Geschreven door: Peter Urbanus

De organisatie kon halverwege het festival al opgetogen melden dat de zaterdag uitverkocht was. Maar liefst 15.000 bezoekers kwamen genieten van de gevarieerde muziek. Het mooie weer was nog een plus.

Patrick Riguelle is bekend van folkrockband Kadril en De Laatste Show, jarenlang een luchtig praatprogramma van de VRT op alle doordeweekse dagen. Als geboren Vlissinger ben ik qua televisieaanbod opgegroeid met kijken naar ‘de Belg’. Goede muziek was vaste prik aan het einde van elke Laatste Show. Leadzanger en gitarist van de Laatste Showband was immer Patrick Riguelle, die ik later ook al eens met Kadril aan het werk zag tijdens een eerdere editie van Dranouter. Een ware muzikale duizendpoot, die excelleert op lapsteel gitaar en slide-gitaar, zich liedjes geheel eigen kan maken. Net zo gemakkelijk als hij als leadzanger optrad deed hij een stapje opzij, om een of andere grootheid die te gast was in het programma extra in de verf te zetten.

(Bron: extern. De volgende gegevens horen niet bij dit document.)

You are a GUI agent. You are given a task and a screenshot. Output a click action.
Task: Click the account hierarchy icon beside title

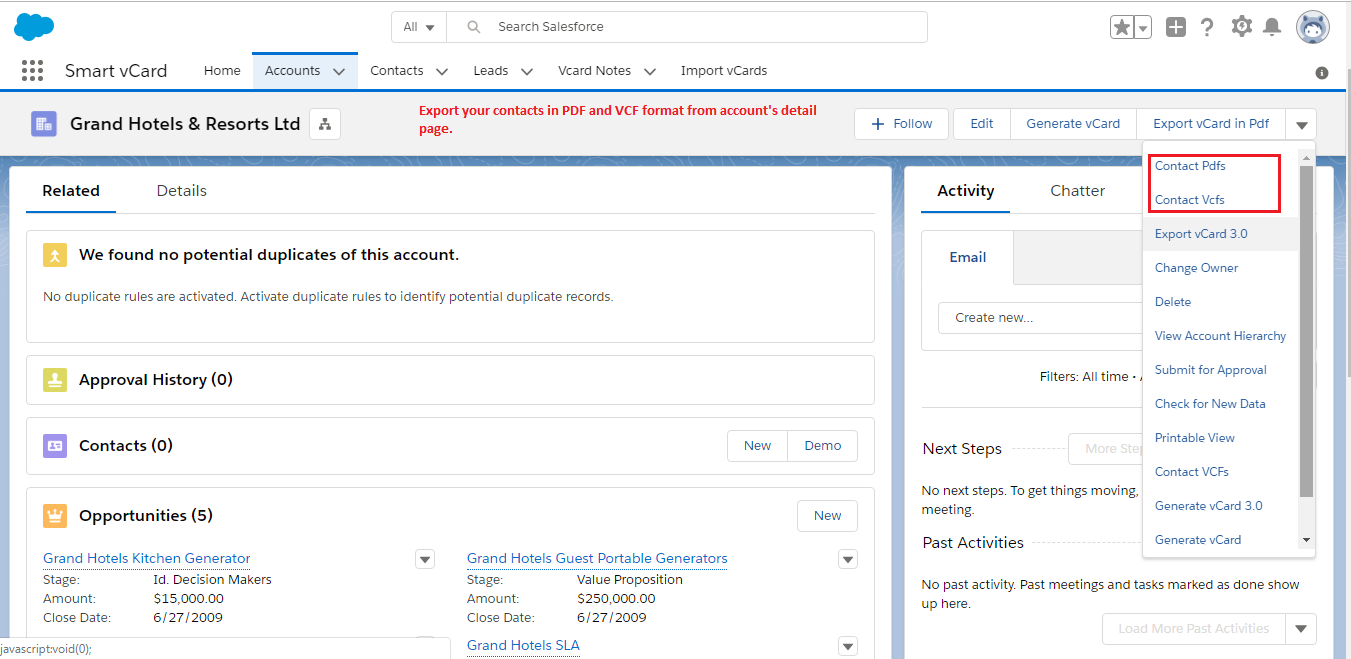325,124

Sinds enige tijd toert Riguelle met zijn vaste kompanen, onder wie Laatste Show-gitarist Kris Peeters en toetsenist Jan Hautekiet door België met een fraaie selectie Brel-nummers. Zoiets mocht op Dranouter niet ontbreken, zeker ook omdat de ouders van Brel uit het naburige Zandvoorde afkomstig waren. Riguelle, met een Waalse vader en een Vlaamse moeder, groeide deels op in de West-Vlaamse kustplaats Blankenberge. Hij liet horen zelfs wat West-Vlaams te spreken en kreeg daarmee zijn publiek al op de hand, maar de geweldige show die hij en zijn band neerzetten deed de rest. Riguelle en zijn band brachten een selectie songs uit Brel’s begindagen in de Parijse cabarets, tot zijn latere periode. ‘Alle personages die hij in zich droeg kwamen voorbij: de romanticus, de provocateur, de melancholicus, de komiek, de misantroop, de sarcast, de vrouwengek/-hater, de charmeur en de boerenkinkel. Een concert vol passionele en poëtische Belgitude.’ Ik kan hier weinig aan toevoegen. Geweldig.

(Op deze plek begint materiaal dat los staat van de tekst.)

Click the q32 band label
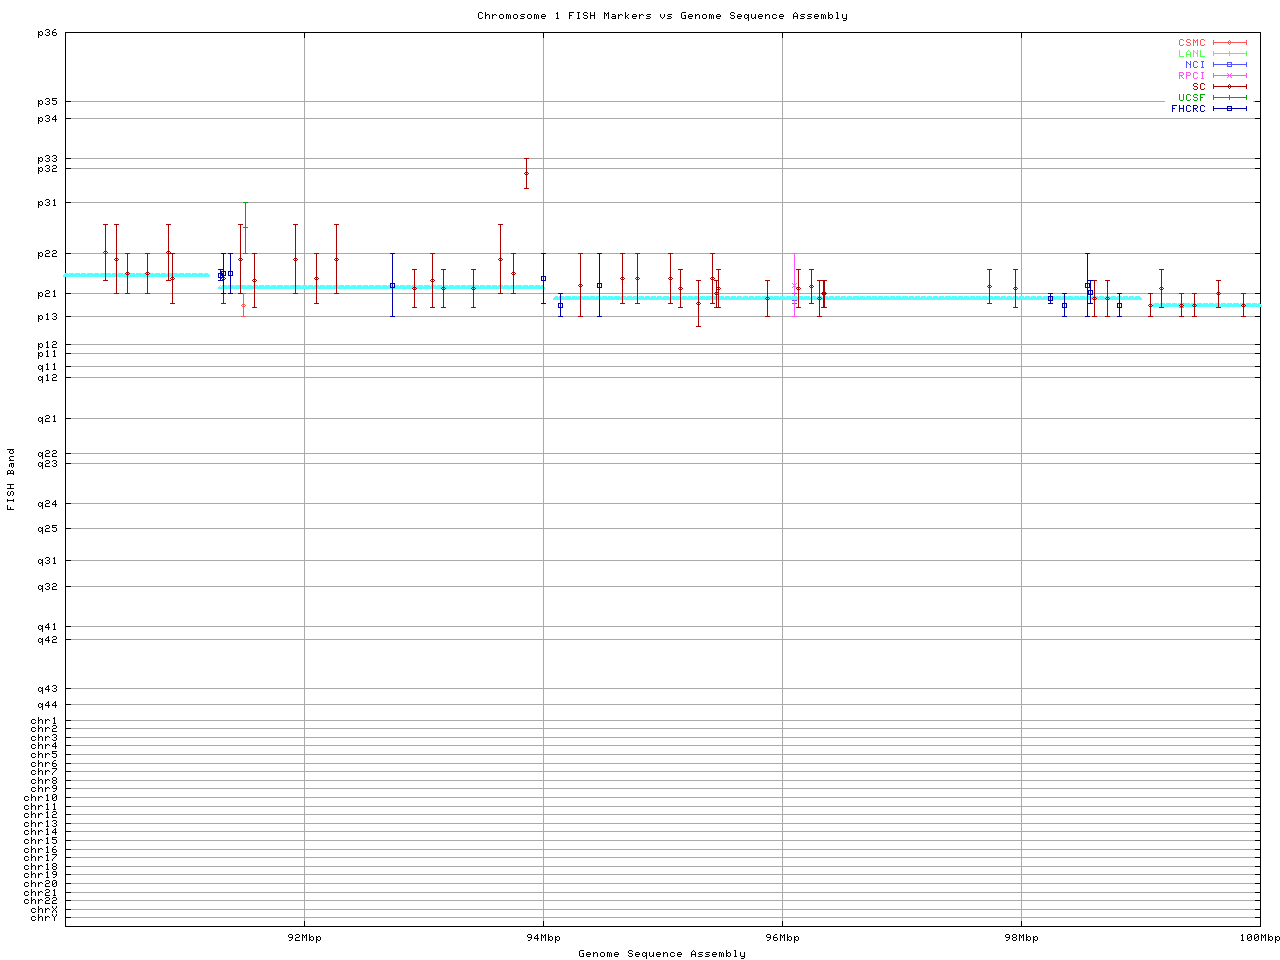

Tourist Le MC is een in het Antwerps zingende jongeman rapt over akoestisch/elektronische klanken en kan in België op volle zalen rekenen. De Vlaamse tegenhanger van Typhoon of Stromae? En niet te vergeten West-Vlaming Flip Kowlier, uit het niet heel ver van Dranouter liggende Izegem, met wie Tourist Le Mc vorig jaar de gave duosingle De Troubadours maakte. Met banjo, dus op Dranouter zit dat wel snor. Zelf zegt deze als Johannes Faes in Schoten, bij Antwerpen, geboren zanger vooral uit de Franse hiphop van de jaren ’90 te putten. Het melancholieke Koning Liefde is vooralsnog een van zijn bekendste nummers. Tourist Le MC is niet bepaald eenkennig; hij coverde bijvoorbeeld ook Ik Wil Door De Straten Dwalen van de in 2008 overleden Antwerpse folkzanger en flamencogitarist Wannes van de Velde. Hiphop om bij na te denken.

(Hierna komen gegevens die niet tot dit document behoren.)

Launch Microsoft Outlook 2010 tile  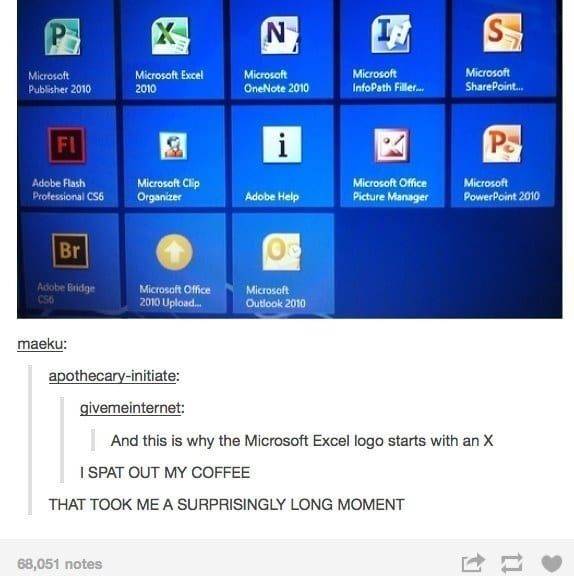pos(283,263)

Les Fréres Lemay speelden in de kleinere Voute-tent, net als eerder Jeroen Kant. Een kleinschaliger podium, tegenover de hoofdingang van het festival. Het leent zich wat minder voor grootse lyriek dan het hoofdpodium, maar het contact met het publiek is hier vanzelfsprekender. Deze Franstalig Canadese band brengt eigentijdse folk-(rock), waar het plezier van afspat. Vooral de drummer-percussionist had zichtbaar enorm veel plezier. Een soort Franstalige folkversie van Manu Chao? Qua sound en benadering herinnerden ze mij aan Bretonse bands als Sonerien Du en Alan Stivell. Enorm bekwame muzikanten ook. De bassist pakte even gemakkelijk de sologitaar over.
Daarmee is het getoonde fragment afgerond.